What comes through to me, from these comments, is that where you are trying to develop local relationships and collaborations, face-to-face is far more important than online.  No surprise – but still interesting to have the case put so strong by two online enthusiasts.

At the same time, local sites, like the news and campaigning blogs and online communities being promoted so well by Talk About Local, do have another complementary role.

It’s a matter of choosing methods for purpose – something I explored here, and in the Social by Social game. A local campaign blog like the one Will Perrin of TAL started in Kings Cross can amplify the voices of local people, and have enormous impact. The W14 online community developed by Annette Albert has rightly won an award for its work in helping neighbours connect with each other, and with local agencies.

Neither of those are taking the narrow project focus of Village SOS or (so far) Your Square Mile.

It rather sounds as if Village SOS will downplay the role of local sites, and instead focus on a central resources, with lots of other support at local level.

Which raises another question: if Village SOS sites, focussed on project development, have been less than successful, will YSM sites with a similar focus, do better? My hunch is that while it is clearly important to feature projects from the launch workshops on the YSM sites, that alone won’t create much activity. As I reported here, the sites are private, so outsiders won’t be able to see.

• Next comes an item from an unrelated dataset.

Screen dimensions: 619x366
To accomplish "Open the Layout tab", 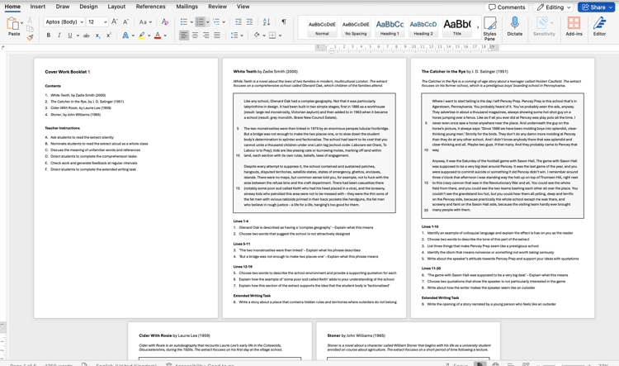I will click(116, 7).
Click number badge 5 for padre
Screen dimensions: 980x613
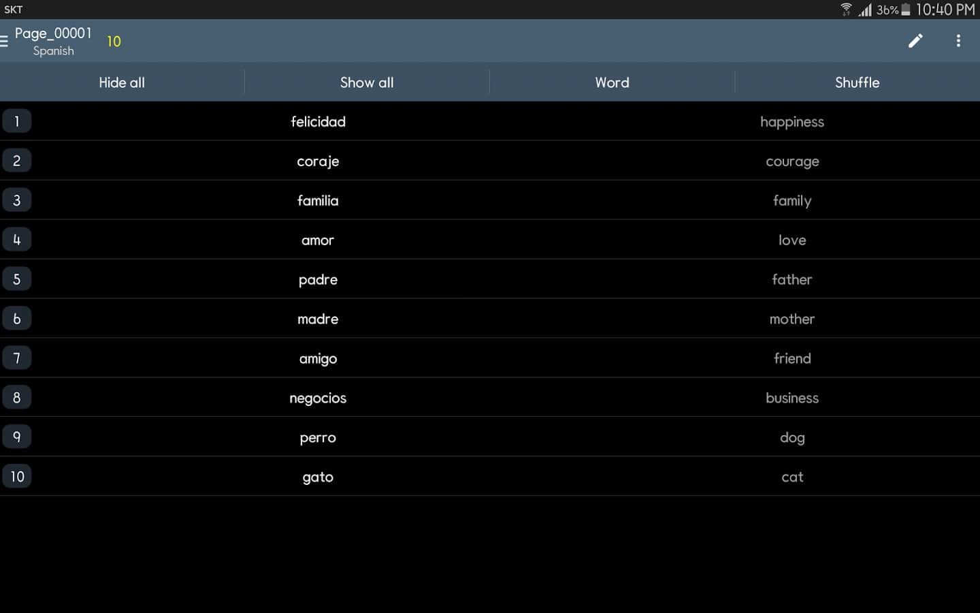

As Claudio says, in relation to Village SOS: “we fully understand that enabling and empowering communities is not just about providing them with a website community”

My understanding is that in the case of Your Square Mile, the technology is indeed all that BIG has funded. Maybe there will be scope to link in other aspects of the innovative and ambitious BIG People Powered Change programme, that includes work by NESTA, Unltd, and the Young Foundation.

I do hope that there is an associated research programme to pick up the valuable lessons that should be learned one way or the other.


  • April 12, 2011 - 5:51 am | Permalink

    I think there is an issue here about the balance between face to face and online interactions. The only role for online spaces which is likely to be successful is to facilitate the continuation of face to face discussions in the periods between face to face meetings. And, the key to this is to ensure that the online discourse goes with the flow of physical interactions and doesn’t try to impose another agenda.

    The other consideration is to ensure the conversations are taking place in the spaces where people are already active and where they feel comfortable. This is where the creation of new spaces could be counter-productive. Facebook is where most people are these days, and it is better to go to where people are than expect them to come to you.

  • James Derounian
    April 12, 2011 - 12:40 pm | Permalink

    How about localised ‘e-bay’ on a community/County/borough basis….whereby people could recycle items, gain some income & release a certain % in to a LOcal BigSoc pot… fund community ventures?